**Task details:**
Copy exactly, please, the lines of the data from its start through the line containing "Task: Select EUR size 38 row".

[Collected data entries]
┏━━
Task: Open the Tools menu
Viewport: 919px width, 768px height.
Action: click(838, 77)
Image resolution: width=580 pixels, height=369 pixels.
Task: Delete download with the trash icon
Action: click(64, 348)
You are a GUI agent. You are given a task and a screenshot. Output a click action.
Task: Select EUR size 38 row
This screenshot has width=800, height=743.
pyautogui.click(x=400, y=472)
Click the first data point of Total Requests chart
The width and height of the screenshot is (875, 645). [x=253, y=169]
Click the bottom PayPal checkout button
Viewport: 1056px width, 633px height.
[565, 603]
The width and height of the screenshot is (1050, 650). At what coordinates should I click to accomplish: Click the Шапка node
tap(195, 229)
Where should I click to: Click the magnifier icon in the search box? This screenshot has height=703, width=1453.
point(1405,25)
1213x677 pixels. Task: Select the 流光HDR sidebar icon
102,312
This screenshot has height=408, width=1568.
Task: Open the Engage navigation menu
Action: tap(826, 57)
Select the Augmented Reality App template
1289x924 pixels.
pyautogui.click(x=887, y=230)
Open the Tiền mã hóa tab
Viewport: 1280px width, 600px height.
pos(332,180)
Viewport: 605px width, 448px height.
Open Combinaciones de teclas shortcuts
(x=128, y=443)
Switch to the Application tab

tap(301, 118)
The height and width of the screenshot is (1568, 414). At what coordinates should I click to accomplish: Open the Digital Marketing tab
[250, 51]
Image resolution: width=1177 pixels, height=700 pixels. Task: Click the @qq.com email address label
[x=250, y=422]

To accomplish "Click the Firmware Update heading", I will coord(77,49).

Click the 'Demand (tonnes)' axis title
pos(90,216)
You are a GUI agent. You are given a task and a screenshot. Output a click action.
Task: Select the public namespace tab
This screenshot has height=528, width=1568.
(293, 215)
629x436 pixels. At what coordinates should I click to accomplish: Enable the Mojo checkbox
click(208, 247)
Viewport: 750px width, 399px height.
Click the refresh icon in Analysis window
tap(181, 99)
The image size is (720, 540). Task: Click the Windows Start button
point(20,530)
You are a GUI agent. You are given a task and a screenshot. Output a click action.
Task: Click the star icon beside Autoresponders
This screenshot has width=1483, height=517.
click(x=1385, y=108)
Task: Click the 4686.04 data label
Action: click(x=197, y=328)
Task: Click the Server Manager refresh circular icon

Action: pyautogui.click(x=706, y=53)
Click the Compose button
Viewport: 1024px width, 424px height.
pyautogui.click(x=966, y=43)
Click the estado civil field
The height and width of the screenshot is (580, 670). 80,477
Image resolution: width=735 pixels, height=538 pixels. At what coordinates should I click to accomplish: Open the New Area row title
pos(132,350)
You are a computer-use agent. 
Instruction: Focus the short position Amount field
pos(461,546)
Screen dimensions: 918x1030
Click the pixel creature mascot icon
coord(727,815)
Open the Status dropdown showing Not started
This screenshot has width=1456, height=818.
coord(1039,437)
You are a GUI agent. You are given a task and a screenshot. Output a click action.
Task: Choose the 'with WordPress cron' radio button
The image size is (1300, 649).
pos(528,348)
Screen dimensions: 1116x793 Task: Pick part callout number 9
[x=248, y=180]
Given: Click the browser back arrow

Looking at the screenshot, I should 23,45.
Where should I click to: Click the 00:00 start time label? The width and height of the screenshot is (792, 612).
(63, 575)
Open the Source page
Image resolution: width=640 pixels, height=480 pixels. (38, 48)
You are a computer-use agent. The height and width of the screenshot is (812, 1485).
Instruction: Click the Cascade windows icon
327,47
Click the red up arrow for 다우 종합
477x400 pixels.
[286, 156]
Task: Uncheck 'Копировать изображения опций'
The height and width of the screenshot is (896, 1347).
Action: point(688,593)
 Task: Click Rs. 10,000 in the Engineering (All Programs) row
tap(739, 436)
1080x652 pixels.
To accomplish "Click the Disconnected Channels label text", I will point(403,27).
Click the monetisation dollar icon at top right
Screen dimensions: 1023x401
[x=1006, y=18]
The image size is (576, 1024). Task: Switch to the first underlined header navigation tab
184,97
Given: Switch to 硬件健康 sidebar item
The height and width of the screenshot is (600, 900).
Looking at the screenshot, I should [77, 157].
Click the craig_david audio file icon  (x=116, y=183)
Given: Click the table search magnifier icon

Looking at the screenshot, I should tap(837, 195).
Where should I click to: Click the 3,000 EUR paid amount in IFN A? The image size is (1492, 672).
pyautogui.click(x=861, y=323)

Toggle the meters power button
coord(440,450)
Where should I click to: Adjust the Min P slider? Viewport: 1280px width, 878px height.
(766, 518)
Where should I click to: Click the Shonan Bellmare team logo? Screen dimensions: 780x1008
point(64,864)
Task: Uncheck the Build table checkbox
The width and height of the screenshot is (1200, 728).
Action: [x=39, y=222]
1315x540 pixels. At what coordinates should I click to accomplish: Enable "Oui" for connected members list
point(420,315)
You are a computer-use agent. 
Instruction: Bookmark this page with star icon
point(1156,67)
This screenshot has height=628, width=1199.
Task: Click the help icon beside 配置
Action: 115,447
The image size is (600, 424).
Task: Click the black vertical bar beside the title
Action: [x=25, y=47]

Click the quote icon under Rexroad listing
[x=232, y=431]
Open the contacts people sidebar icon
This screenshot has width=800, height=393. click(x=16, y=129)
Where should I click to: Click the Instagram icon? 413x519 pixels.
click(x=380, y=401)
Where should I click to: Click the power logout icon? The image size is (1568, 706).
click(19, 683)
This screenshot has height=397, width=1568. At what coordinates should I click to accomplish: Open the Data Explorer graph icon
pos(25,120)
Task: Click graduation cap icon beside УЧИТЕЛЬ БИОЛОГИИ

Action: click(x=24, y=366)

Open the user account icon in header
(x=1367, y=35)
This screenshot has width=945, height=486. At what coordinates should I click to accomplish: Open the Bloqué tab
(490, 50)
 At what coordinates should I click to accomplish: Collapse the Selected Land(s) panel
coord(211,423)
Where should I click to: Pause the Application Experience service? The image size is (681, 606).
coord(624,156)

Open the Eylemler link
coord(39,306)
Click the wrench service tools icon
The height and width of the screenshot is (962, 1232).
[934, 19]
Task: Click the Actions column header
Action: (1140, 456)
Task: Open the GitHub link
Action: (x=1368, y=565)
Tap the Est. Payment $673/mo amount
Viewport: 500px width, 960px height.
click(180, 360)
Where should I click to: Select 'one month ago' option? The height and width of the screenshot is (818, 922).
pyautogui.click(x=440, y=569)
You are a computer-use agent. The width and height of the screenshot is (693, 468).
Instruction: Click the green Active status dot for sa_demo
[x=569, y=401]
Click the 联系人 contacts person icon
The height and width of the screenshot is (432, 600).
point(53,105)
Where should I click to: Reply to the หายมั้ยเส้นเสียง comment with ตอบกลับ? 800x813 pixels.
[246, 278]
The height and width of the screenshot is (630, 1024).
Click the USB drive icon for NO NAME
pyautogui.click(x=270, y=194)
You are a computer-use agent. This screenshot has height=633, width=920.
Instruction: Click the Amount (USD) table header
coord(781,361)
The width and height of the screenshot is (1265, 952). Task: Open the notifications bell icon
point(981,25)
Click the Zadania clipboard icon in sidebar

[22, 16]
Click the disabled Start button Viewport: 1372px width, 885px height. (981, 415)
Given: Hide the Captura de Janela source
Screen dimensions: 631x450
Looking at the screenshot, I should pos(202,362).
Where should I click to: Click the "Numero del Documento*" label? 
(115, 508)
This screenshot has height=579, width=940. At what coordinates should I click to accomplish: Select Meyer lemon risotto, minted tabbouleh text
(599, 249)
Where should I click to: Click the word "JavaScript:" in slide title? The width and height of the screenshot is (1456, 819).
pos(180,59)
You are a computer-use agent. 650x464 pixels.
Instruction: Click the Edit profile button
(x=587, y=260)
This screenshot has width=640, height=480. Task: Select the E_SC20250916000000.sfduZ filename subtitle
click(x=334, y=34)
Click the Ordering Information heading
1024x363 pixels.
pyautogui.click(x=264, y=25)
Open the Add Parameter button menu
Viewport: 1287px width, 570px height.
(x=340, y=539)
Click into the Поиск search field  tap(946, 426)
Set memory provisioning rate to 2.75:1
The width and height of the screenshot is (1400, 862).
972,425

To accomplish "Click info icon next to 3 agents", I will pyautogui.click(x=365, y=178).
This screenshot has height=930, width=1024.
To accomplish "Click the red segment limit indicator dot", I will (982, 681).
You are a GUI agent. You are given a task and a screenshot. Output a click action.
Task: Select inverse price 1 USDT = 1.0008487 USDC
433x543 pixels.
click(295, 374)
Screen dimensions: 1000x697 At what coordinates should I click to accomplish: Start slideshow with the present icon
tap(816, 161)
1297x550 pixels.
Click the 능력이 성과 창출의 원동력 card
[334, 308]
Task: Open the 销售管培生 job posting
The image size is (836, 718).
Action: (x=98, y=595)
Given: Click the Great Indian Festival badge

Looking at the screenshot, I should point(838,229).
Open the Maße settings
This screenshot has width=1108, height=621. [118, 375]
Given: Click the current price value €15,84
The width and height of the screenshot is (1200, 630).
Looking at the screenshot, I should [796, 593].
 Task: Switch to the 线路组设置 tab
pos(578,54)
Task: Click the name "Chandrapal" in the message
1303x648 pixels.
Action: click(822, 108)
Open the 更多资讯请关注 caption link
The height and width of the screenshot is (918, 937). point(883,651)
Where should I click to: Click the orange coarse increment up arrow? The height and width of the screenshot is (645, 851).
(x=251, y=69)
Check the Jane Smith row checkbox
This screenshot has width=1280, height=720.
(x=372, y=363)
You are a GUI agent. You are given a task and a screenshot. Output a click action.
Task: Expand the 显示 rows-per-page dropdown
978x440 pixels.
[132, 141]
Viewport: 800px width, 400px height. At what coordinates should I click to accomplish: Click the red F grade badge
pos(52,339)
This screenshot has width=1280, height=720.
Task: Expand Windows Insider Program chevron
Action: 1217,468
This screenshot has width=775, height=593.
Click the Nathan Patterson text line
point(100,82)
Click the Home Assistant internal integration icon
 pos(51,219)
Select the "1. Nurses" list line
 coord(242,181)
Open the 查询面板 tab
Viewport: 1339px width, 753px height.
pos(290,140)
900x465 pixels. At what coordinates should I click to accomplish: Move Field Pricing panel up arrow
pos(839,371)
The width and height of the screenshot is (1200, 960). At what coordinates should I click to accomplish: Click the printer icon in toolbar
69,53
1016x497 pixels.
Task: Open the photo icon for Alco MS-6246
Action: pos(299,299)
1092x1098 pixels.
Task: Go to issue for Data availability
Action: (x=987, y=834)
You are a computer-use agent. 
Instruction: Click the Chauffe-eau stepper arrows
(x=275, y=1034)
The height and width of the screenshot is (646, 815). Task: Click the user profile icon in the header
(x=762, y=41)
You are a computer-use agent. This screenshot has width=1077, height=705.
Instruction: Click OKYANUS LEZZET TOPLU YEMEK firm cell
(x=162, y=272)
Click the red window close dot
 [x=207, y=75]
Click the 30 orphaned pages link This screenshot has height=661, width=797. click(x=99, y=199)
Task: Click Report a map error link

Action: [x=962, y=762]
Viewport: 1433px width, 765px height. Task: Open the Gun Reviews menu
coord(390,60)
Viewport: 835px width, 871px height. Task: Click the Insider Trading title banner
┗━━
**Answer area:**
Task: Open the Tools menu
Viewport: 919px width, 768px height.
Action: click(838, 77)
Image resolution: width=580 pixels, height=369 pixels.
Task: Delete download with the trash icon
Action: click(64, 348)
You are a GUI agent. You are given a task and a screenshot. Output a click action.
Task: Select EUR size 38 row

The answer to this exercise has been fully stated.